School of Information Technology, Middle Georgia State College, Macon, GA 31206, United States.
J Biomed Inform. 2013 Oct;46(5):929-39. doi: 10.1016/j.jbi.2013.07.006. Epub 2013 Jul 25.
Although biomedical information available in articles and patents is increasing exponentially, we continue to rely on the same information retrieval methods and use very few keywords to search millions of documents. We are developing a fundamentally different approach for finding much more precise and complete information with a single query using predicates instead of keywords for both query and document representation. Predicates are triples that are more complex datastructures than keywords and contain more structured information. To make optimal use of them, we developed a new predicate-based vector space model and query-document similarity function with adjusted tf-idf and boost function. Using a test bed of 107,367 PubMed abstracts, we evaluated the first essential function: retrieving information. Cancer researchers provided 20 realistic queries, for which the top 15 abstracts were retrieved using a predicate-based (new) and keyword-based (baseline) approach. Each abstract was evaluated, double-blind, by cancer researchers on a 0-5 point scale to calculate precision (0 versus higher) and relevance (0-5 score). Precision was significantly higher (p<.001) for the predicate-based (80%) than for the keyword-based (71%) approach. Relevance was almost doubled with the predicate-based approach-2.1 versus 1.6 without rank order adjustment (p<.001) and 1.34 versus 0.98 with rank order adjustment (p<.001) for predicate--versus keyword-based approach respectively. Predicates can support more precise searching than keywords, laying the foundation for rich and sophisticated information search.

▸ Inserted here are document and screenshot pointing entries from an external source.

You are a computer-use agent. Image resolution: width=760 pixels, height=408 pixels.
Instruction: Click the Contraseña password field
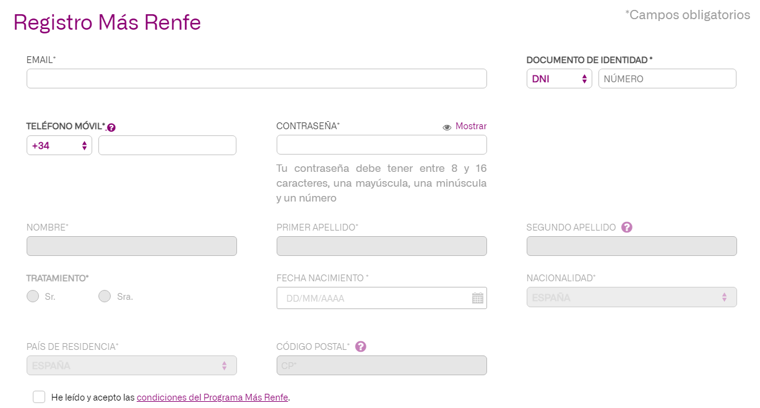pos(381,146)
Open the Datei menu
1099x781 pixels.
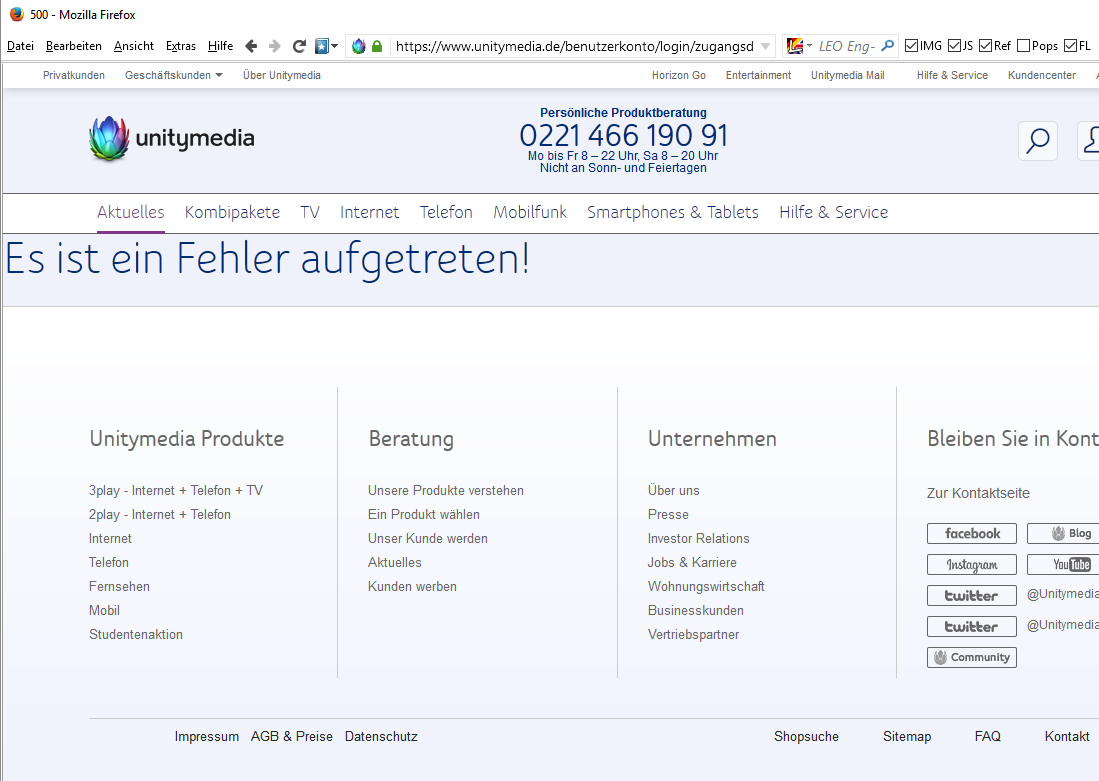[x=20, y=46]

虽然文章和专利中的生物医学信息呈指数级增长,但我们仍在继续依赖相同的信息检索方法,并使用很少的关键词搜索数百万份文档。我们正在开发一种截然不同的方法,通过使用谓词(而不是关键词)代替查询和文档表示中的关键词,用单个查询来查找更精确和完整的信息。谓词是比关键词更复杂的数据结构,包含更多结构化信息的三元组。为了充分利用它们,我们开发了一种新的基于谓词的向量空间模型和查询-文档相似性函数,调整了 tf-idf 和提升函数。我们使用了 107367 个 PubMed 摘要的测试平台来评估第一个基本功能:检索信息。癌症研究人员提供了 20 个实际查询,使用基于谓词的(新)和基于关键词的(基线)方法检索了前 15 个摘要。每个摘要都由癌症研究人员进行双盲评估,评分范围为 0-5 分,以计算精度(0 与更高)和相关性(0-5 分)。基于谓词的方法(80%)的精度明显高于基于关键词的方法(71%)(p<.001)。基于谓词的方法的相关性几乎提高了一倍-2.1 与 1.6(无排名调整时)(p<.001)和 1.34 与 0.98(有排名调整时)(p<.001),分别与关键词的方法。谓词可以支持比关键词更精确的搜索,为丰富和复杂的信息搜索奠定了基础。